If you have a large amount of credit card debt, especially if those debts carry high-interest rates, you may want to consider consolidating your debt. This can be done with either a personal loan or by obtaining a zero percent interest rate credit card.

Why Consolidate Debts

There are a number of reasons why you would want to consolidate what you owe, including easier payment plans, the potential to lower your total monthly payment amount and the ability to reduce your interest rates. Additionally, if you have credit cards that charge fees for having them open, consolidating your debts will get rid of these additional costs.

Many people find it easier to make a single payment to a creditor each month instead of having to remember to make several payments. If you tend to forget to make payments, a single monthly payment could help you avoid late fees. Additionally, many credit cards increase the interest rates that they charge the longer you have the card, so a new loan could give you a much lower interest rate, which can dramatically reduce what you have to pay to get out of debt.

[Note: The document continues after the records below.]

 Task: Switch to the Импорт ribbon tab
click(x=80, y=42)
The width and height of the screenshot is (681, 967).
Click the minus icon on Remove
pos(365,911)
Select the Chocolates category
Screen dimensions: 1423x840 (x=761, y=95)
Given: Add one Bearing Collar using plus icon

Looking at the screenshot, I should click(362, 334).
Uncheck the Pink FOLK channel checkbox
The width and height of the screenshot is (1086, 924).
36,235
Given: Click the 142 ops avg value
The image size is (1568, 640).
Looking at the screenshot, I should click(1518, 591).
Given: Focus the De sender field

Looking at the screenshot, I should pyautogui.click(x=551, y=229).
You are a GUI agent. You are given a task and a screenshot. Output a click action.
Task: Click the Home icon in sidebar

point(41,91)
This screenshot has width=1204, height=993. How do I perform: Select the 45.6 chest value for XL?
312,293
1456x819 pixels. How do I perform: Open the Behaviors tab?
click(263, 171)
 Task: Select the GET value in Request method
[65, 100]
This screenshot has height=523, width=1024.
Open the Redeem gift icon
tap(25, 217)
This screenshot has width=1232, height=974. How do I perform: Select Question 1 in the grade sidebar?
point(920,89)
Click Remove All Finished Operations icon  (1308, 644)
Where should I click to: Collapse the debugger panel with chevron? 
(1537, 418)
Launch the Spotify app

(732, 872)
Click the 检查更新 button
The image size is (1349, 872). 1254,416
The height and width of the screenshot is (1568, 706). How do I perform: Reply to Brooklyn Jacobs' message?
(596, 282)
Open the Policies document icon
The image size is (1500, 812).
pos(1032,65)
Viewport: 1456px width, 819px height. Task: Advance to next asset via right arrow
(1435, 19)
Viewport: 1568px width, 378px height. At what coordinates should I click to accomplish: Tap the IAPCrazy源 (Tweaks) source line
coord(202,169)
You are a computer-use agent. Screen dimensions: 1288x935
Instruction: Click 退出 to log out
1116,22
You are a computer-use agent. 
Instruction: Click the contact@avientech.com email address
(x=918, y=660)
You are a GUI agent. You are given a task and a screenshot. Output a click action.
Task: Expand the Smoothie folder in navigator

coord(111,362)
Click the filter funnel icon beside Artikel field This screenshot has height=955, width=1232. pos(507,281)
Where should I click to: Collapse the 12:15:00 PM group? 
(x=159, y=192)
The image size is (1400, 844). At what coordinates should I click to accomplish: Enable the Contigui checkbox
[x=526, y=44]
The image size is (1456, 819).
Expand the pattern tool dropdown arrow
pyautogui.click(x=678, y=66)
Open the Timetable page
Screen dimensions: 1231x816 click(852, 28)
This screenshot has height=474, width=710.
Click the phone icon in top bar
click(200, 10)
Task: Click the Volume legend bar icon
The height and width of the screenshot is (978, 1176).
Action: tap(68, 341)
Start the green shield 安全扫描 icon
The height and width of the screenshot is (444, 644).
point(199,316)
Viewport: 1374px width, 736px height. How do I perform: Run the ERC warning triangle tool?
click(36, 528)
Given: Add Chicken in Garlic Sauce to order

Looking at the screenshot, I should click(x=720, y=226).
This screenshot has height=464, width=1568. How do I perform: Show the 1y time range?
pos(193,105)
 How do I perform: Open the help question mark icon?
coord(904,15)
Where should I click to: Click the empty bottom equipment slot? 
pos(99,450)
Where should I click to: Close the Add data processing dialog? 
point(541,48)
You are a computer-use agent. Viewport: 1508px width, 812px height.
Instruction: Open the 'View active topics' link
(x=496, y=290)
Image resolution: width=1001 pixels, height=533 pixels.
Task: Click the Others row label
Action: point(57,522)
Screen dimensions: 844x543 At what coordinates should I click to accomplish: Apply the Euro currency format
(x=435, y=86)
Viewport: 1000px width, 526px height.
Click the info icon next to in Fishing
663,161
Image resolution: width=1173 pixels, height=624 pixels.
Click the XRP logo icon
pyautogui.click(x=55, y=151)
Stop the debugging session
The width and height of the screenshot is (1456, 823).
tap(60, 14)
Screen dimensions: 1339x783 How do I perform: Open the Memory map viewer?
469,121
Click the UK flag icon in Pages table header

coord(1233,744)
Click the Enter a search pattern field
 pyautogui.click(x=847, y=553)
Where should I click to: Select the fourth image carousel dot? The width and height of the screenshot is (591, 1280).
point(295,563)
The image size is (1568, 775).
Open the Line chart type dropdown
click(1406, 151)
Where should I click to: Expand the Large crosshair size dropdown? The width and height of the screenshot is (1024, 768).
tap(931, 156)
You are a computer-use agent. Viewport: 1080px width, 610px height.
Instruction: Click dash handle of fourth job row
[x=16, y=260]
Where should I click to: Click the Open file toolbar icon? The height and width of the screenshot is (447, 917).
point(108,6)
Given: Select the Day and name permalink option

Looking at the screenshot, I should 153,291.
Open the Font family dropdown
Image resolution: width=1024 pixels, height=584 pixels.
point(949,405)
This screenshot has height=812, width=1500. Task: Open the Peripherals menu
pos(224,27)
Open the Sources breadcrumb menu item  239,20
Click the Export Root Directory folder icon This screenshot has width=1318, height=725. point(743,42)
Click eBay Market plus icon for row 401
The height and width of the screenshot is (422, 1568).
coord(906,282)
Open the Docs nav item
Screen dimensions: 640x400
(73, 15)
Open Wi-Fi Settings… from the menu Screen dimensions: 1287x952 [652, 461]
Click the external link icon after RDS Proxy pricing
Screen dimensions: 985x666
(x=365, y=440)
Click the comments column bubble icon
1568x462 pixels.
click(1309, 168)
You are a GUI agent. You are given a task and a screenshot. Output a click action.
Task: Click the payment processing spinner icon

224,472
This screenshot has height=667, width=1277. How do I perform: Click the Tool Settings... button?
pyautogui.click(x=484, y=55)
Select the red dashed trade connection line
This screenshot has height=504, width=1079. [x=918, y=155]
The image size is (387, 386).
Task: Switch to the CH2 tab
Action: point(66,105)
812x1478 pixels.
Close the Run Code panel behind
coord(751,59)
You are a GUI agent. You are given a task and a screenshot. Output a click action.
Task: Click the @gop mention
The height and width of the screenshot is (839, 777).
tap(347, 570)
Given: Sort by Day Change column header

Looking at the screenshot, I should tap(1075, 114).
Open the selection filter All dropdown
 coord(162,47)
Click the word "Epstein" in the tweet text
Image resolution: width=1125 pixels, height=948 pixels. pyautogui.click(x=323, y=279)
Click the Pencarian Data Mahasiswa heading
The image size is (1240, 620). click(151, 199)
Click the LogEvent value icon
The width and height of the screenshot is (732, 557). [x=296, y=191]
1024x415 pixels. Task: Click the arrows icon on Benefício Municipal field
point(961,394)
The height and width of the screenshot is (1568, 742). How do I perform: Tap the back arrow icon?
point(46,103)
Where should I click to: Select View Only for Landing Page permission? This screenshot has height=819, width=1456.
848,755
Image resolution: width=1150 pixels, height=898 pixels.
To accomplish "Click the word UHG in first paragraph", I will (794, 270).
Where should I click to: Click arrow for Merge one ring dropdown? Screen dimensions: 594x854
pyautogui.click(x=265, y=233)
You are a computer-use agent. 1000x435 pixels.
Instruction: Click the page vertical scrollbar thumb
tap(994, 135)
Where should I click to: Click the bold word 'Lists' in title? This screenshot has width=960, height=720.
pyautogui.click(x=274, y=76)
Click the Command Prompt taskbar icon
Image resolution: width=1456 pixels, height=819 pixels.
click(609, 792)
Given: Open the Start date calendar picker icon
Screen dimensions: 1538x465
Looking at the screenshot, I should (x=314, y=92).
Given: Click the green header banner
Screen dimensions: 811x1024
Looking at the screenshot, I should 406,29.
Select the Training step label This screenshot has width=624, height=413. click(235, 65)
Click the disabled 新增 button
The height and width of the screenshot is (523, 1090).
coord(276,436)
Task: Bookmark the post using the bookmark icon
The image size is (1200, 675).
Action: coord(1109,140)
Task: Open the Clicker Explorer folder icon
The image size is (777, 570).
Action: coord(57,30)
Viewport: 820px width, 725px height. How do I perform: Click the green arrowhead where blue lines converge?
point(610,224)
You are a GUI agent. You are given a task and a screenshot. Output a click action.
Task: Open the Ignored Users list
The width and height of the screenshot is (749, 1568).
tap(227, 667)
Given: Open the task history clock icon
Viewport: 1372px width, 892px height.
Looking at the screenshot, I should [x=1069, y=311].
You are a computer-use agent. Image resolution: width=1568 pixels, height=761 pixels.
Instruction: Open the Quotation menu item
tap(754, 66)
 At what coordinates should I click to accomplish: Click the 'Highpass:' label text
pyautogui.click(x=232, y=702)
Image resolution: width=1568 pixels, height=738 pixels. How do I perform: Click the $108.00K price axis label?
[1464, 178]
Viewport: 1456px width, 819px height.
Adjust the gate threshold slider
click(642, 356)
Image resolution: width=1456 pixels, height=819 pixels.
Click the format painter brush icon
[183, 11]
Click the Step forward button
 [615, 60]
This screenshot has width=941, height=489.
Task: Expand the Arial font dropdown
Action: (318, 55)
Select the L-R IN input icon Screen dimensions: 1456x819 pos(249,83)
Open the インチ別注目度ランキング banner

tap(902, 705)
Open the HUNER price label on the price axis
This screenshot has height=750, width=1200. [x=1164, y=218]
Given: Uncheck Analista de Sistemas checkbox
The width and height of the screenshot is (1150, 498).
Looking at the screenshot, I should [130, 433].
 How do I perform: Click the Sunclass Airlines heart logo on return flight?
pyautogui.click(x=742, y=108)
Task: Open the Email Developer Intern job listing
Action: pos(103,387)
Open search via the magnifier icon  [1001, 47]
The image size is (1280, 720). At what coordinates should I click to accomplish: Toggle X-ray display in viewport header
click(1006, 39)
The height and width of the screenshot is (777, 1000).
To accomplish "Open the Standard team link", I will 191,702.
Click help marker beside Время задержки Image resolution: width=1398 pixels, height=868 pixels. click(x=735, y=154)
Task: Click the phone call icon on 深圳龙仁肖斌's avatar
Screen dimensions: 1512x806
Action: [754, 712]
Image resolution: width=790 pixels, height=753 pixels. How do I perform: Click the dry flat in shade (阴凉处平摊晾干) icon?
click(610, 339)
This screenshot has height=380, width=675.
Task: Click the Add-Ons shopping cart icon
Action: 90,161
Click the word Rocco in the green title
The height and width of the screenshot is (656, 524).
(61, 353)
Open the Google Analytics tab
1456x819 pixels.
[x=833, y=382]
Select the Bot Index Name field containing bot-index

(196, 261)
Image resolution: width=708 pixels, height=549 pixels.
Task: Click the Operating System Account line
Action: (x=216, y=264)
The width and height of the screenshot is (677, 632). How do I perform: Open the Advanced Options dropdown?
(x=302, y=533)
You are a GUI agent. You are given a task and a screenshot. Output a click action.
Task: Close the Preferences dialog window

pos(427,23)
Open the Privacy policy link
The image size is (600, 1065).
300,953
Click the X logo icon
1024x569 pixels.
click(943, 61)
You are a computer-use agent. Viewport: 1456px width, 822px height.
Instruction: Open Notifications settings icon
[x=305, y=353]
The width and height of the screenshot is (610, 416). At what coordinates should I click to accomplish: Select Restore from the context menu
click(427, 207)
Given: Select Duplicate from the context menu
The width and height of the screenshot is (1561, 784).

Personal Loan Consolidation

One popular method of debt consolidation is to take out a personal loan. A personal loan can normally be obtained through a bank or a credit union, and they allow you to pay back what you owe over a period of time. Personal loans can be secured or unsecured, although most people prefer to obtain debt consolidation loans that don’t require them to put down collateral. If you’re having trouble making ends meet, the last thing you want to do is to worry about your home being repossessed if you can’t keep up with a personal loan.

When looking for a personal loan, you’ll want to consider the repayment duration, the interest rate you’ll receive and if there is an origination fee. Unsecured loans tend to have higher interest rates than secured loans, and this is especially true if you have less than stellar or bad credit. It’s important that between your interest rate and your origination fee that you don’t end up having to pay more to get out of debt in the long run.

Your repayment duration should also factor in your decision to take a personal loan from a particular lender. How long you have to pay back a loan will determine your monthly payments, and you need to be sure that you can make them without financial strain.

Credit Card Consolidation

Another option for unsecured debt consolidation is to look for a credit card that has a low or zero percent introductory interest rate. Depending on the credit line offered, you may be able to transfer most or all of what you owe onto the new credit card. This will give you the ability to still make one monthly payment, and you’ll also benefit from a reduced interest rate.

However, if you are considering this option, make sure that you select a card that allows for free balance transfers and doesn’t have an expensive yearly fee. If a card has a costly fee, you may be losing out on the savings you’re getting from a reduced interest rate.

If you opt to use a credit card to consolidate your debt, you’ll also want to ensure that your interest rate after your introductory offer expires isn’t higher than the interest rate you had before. If you can’t pay off your credit card before the regular interest rate kicks in, you may end up in a worse position if the card’s interest rate increases significantly.